Activity: From the line containing "Screen dimensions: 926x684" to the end of the records, print every line exactly, both ends included, and leave out the pictures.

[Extracted data entries]
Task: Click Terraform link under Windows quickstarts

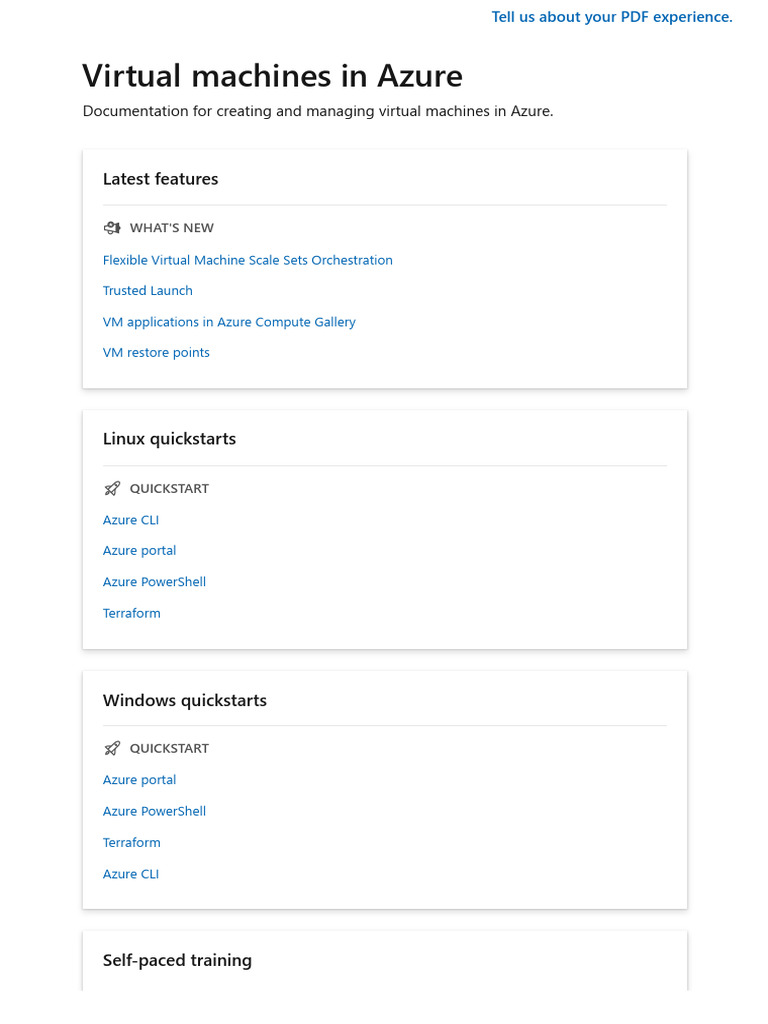Action: point(131,842)
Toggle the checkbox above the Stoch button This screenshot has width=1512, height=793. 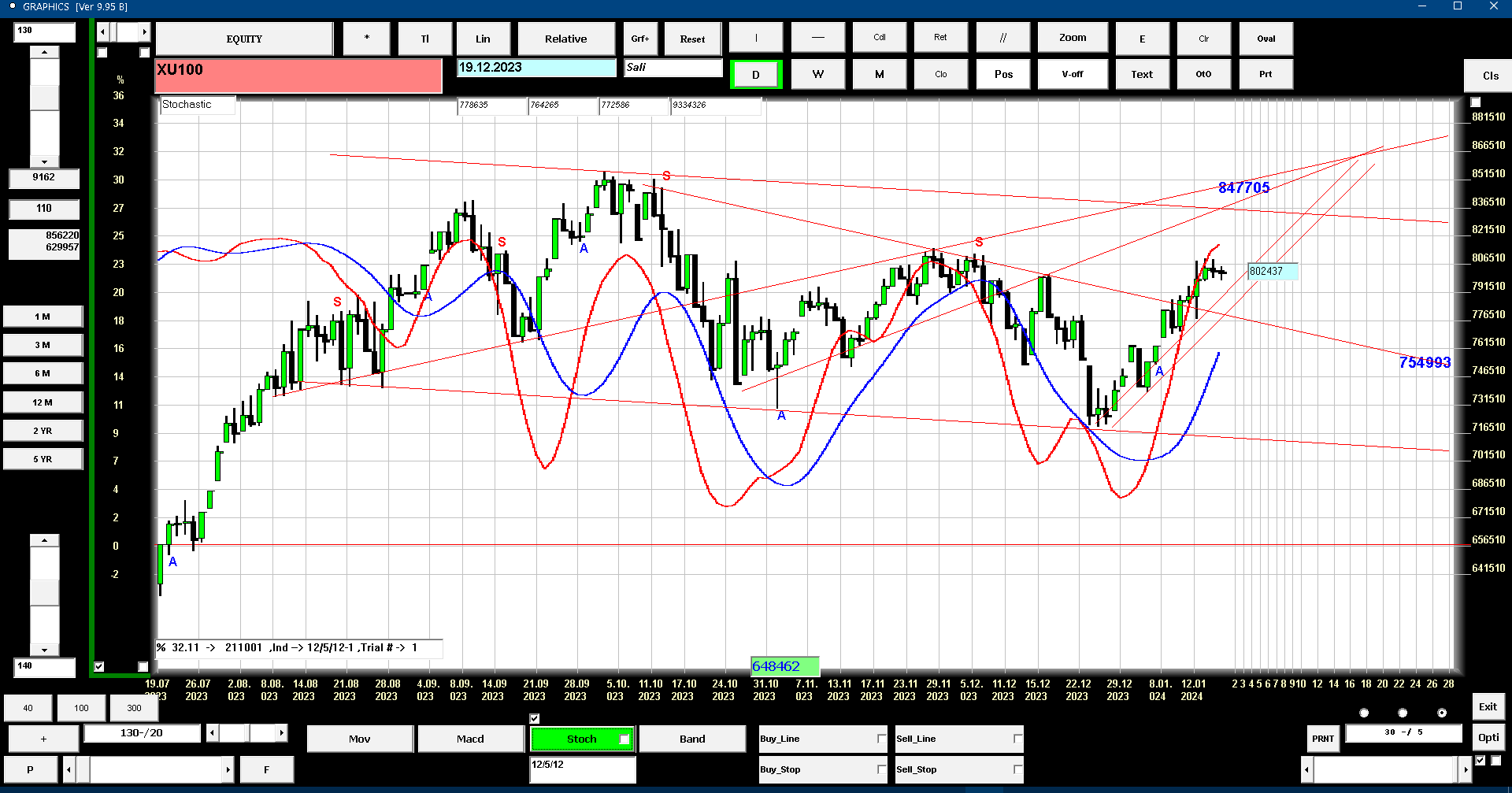coord(535,718)
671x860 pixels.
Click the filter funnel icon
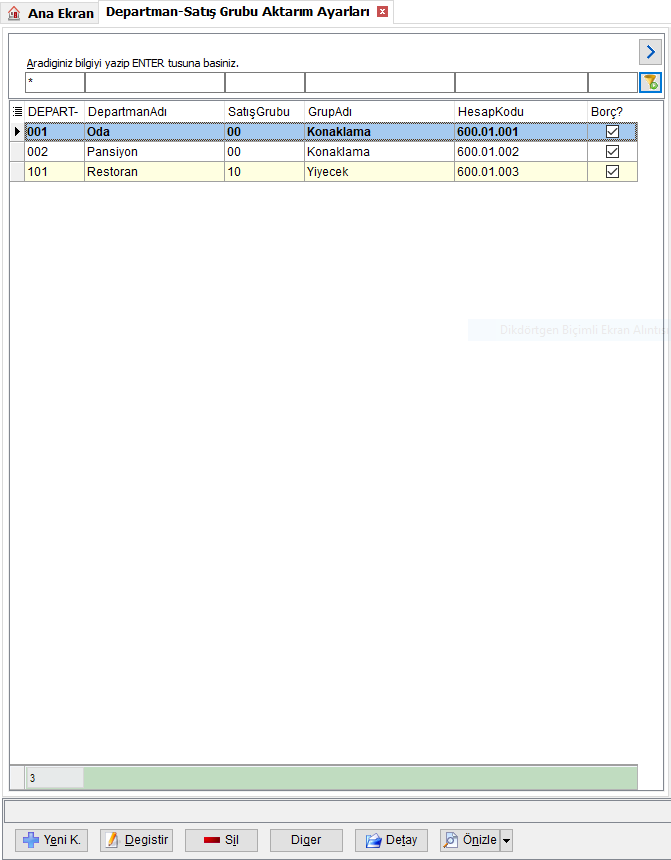650,83
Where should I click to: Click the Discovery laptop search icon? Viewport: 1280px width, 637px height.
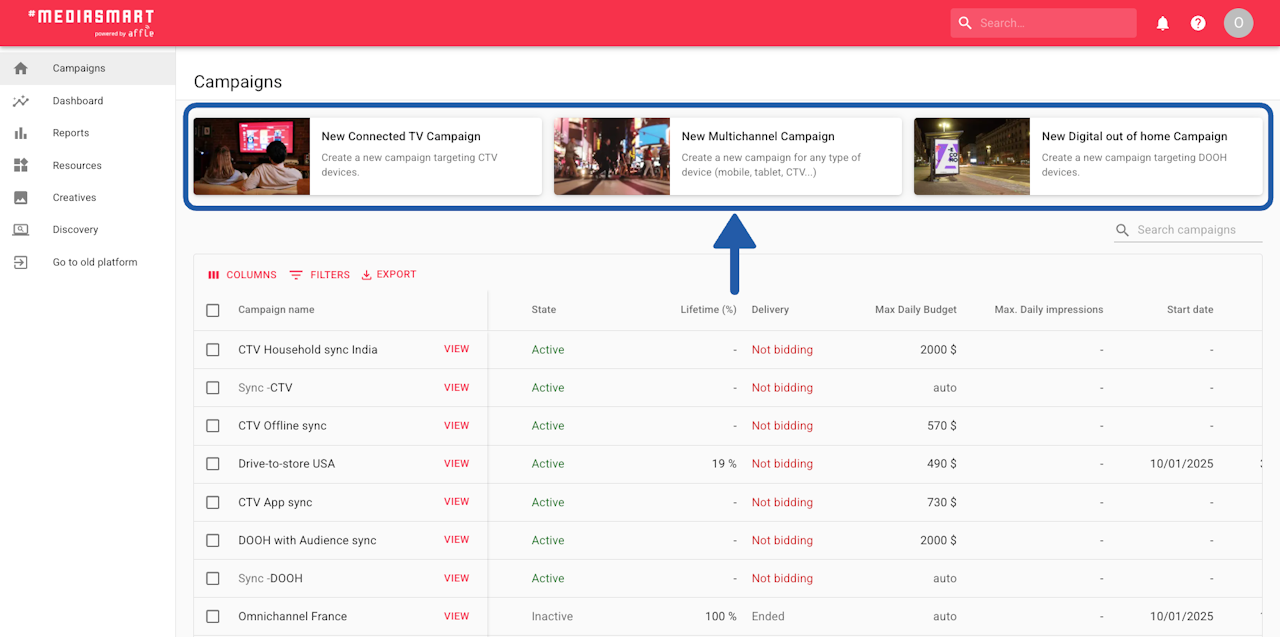pyautogui.click(x=21, y=230)
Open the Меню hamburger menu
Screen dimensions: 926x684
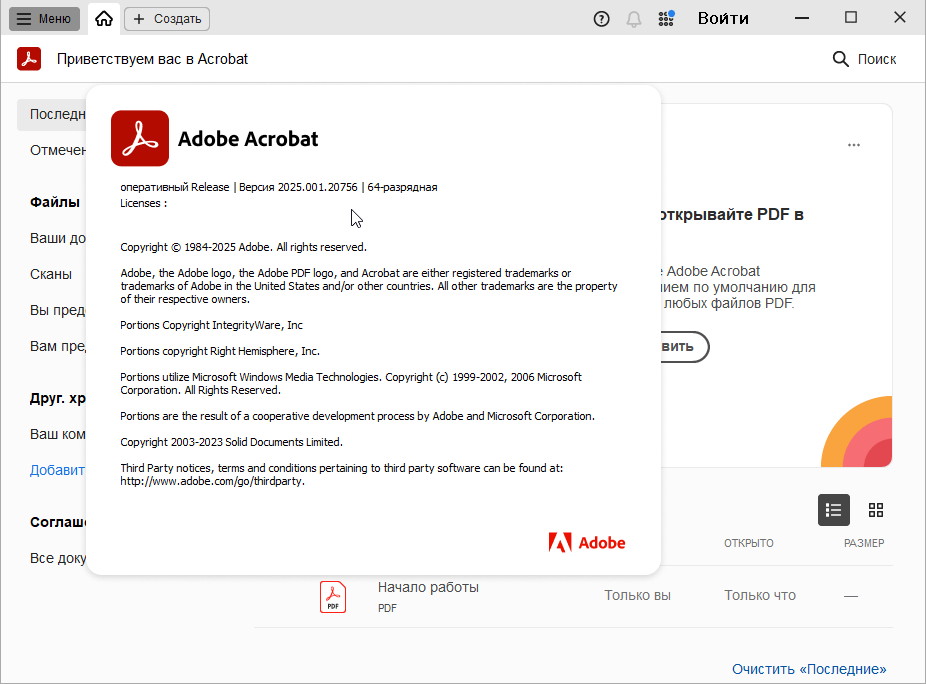pos(44,18)
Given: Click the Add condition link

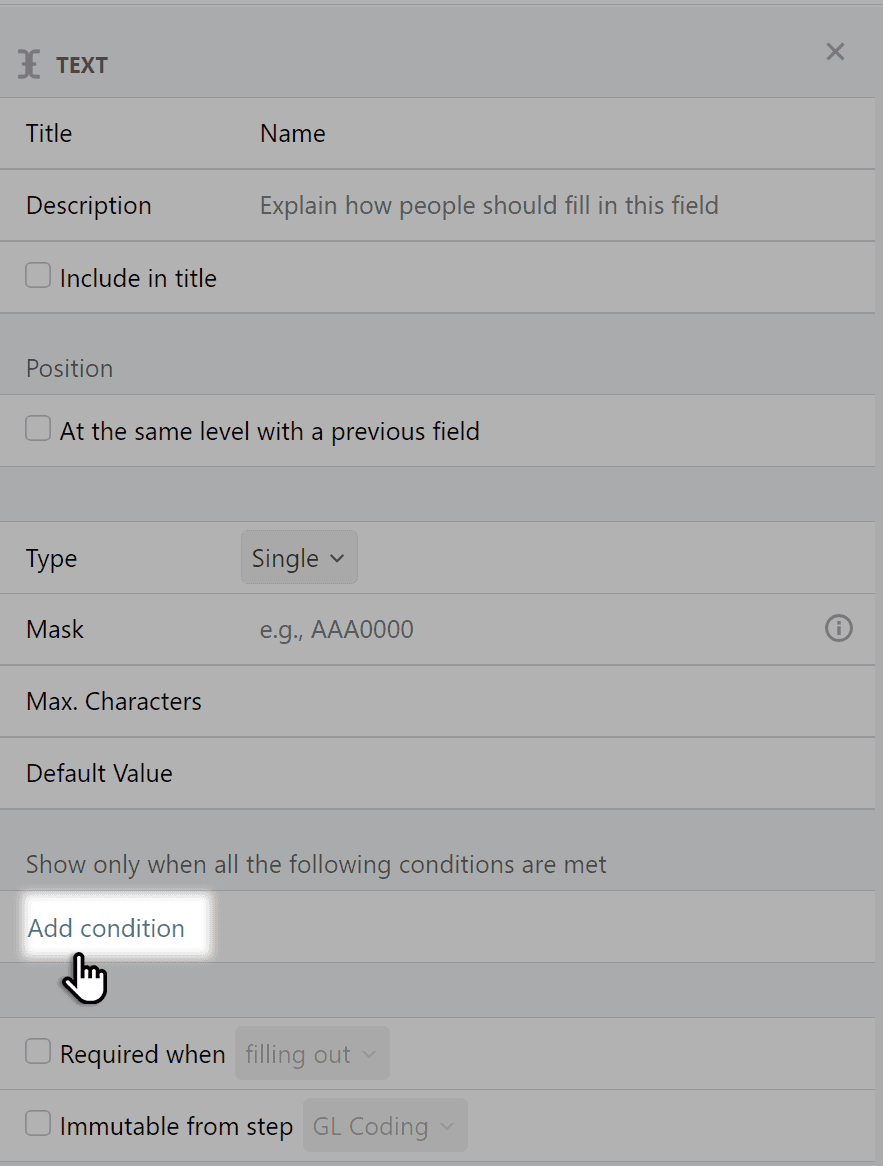Looking at the screenshot, I should point(106,928).
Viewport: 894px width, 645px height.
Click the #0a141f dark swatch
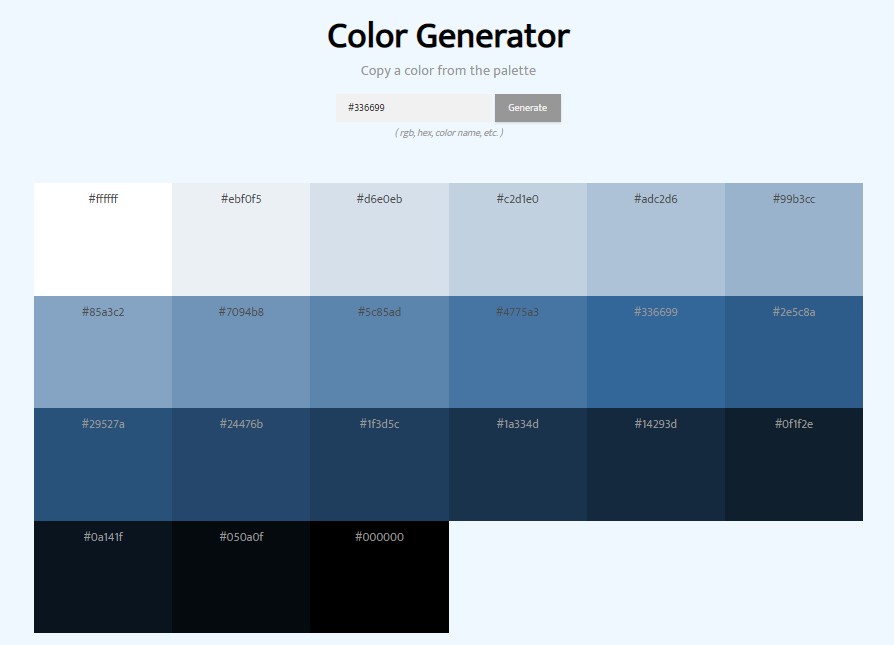click(103, 576)
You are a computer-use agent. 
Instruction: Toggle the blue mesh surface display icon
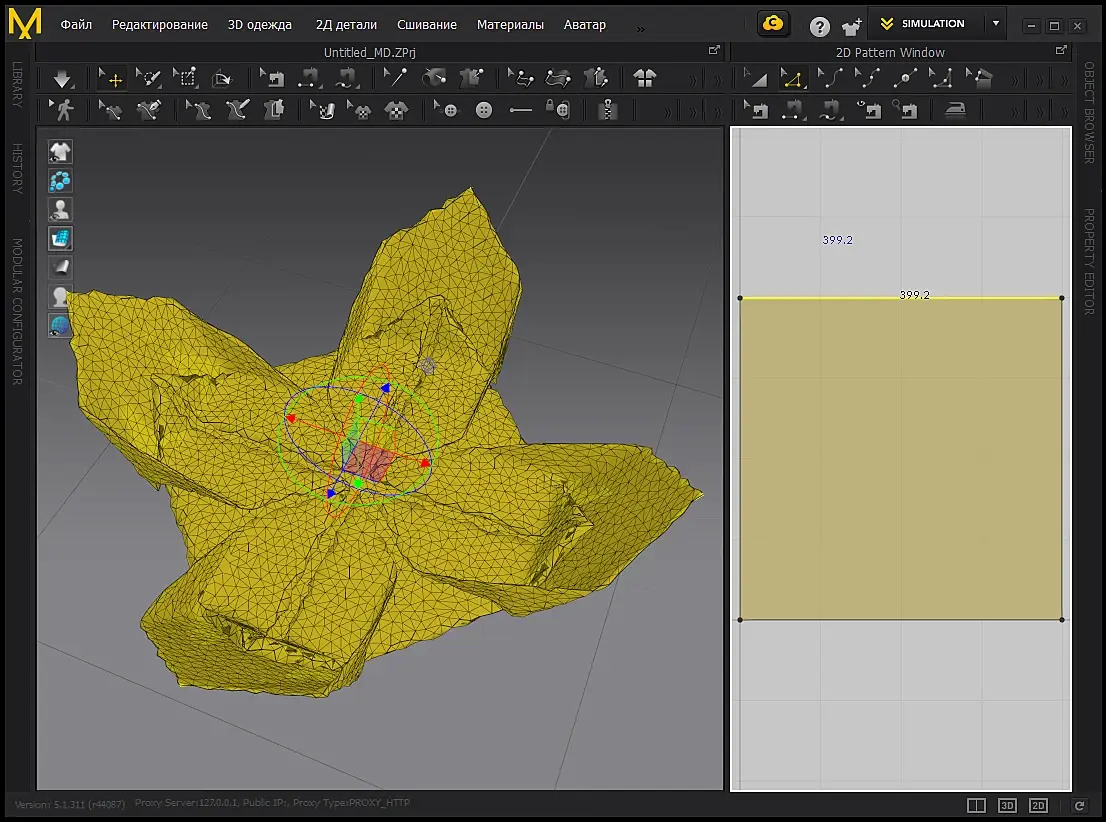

Solution to the problem:
Screen dimensions: 926x684
pos(44,18)
Given: Click the Add condition link

Looking at the screenshot, I should point(106,928).
Viewport: 894px width, 645px height.
Click the #0a141f dark swatch
click(103, 576)
You are a computer-use agent. 
Instruction: Toggle the blue mesh surface display icon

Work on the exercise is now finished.